-- Task to complete --
Could the lines from the line bearing "Given: Click the" to the end of the records below be copied exactly, with the pictures left out and no other lines added?

Source data:
=======

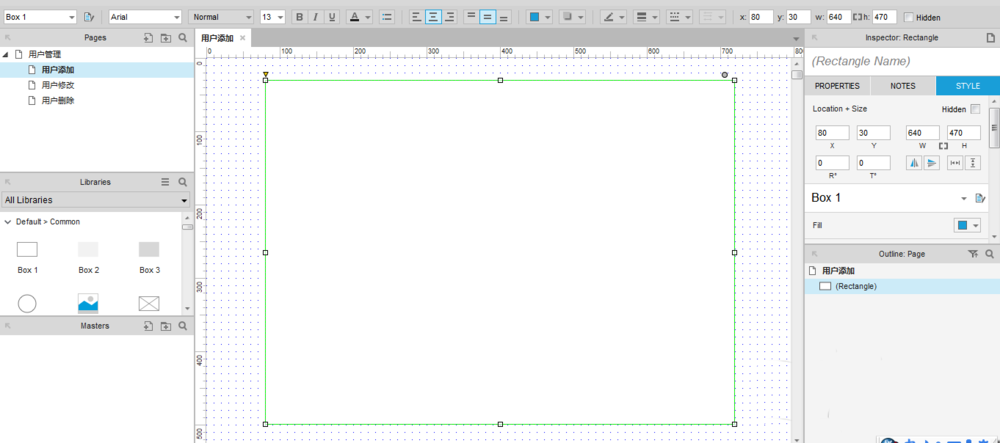
Task: Open the Outline panel filter icon
Action: pyautogui.click(x=973, y=254)

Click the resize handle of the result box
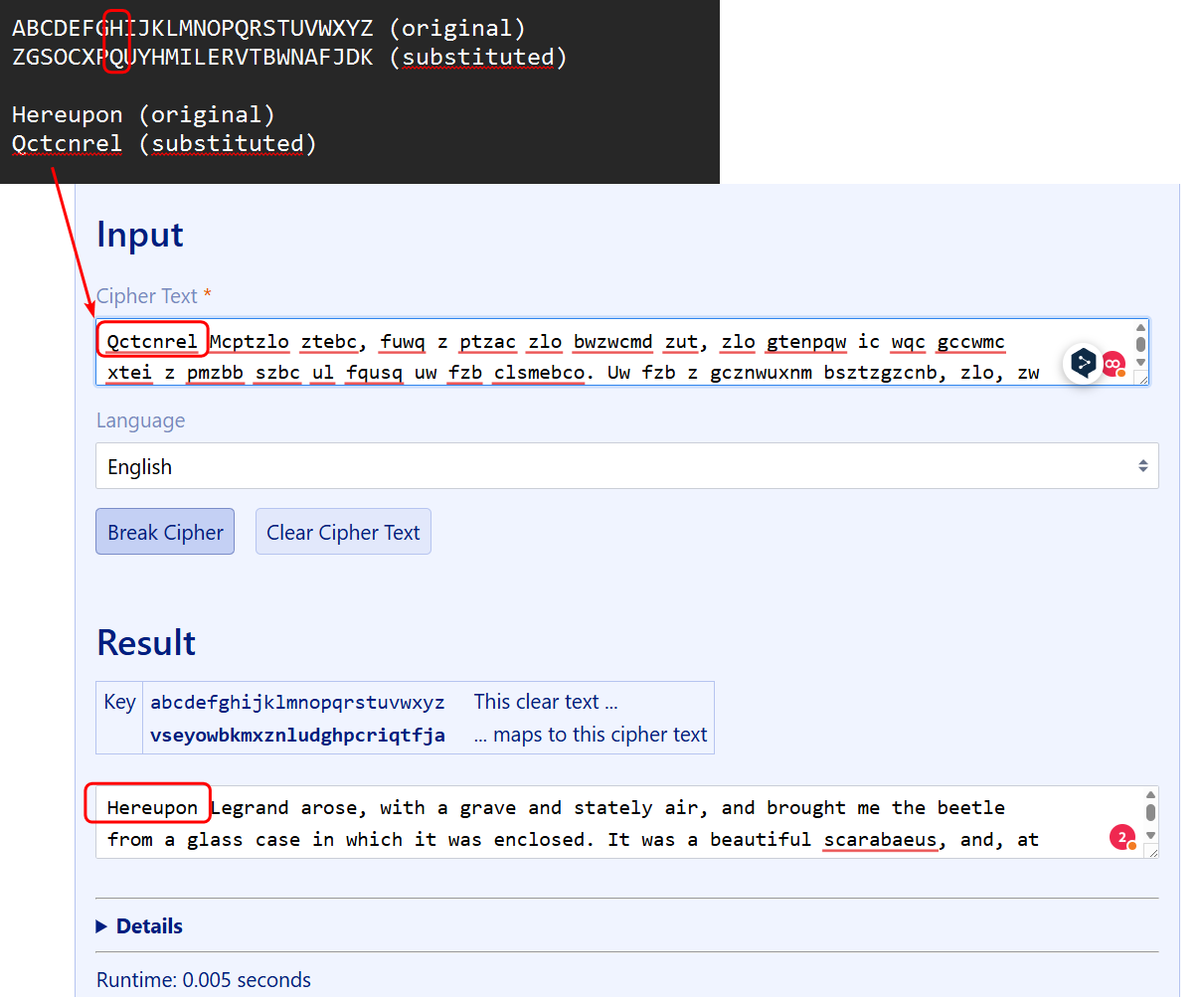coord(1152,852)
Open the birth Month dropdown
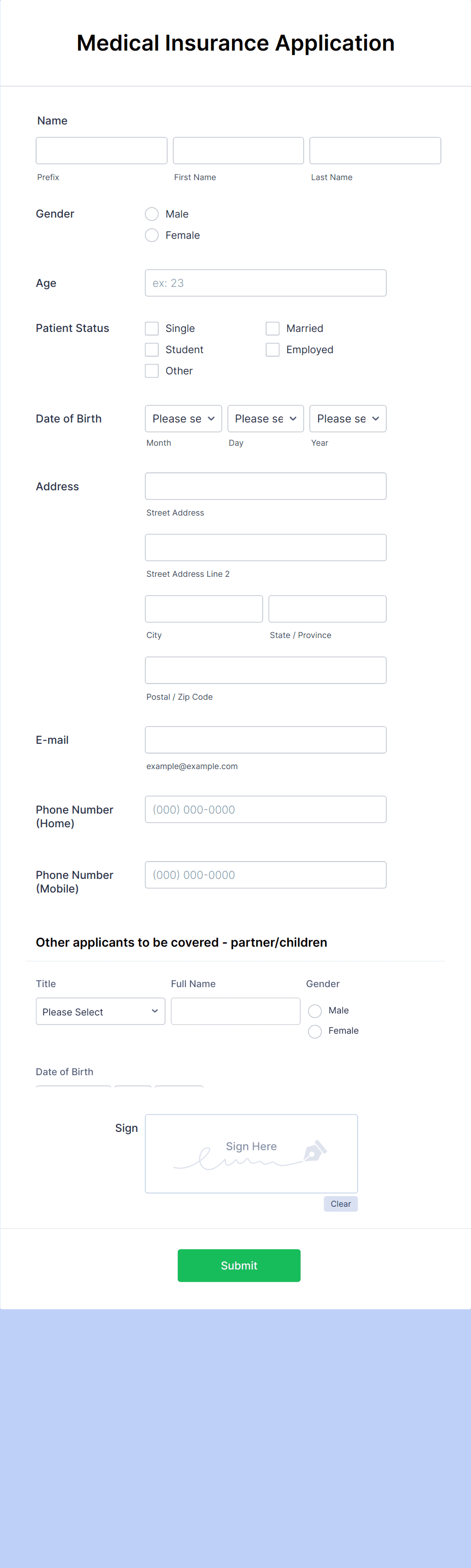 (x=183, y=418)
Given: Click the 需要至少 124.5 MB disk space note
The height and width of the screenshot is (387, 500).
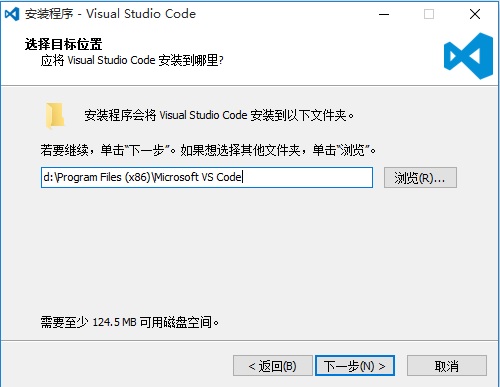Looking at the screenshot, I should tap(130, 322).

=======

-- Answer area --
Given: Click the 需要至少 124.5 MB disk space note
The height and width of the screenshot is (387, 500).
Looking at the screenshot, I should tap(130, 322).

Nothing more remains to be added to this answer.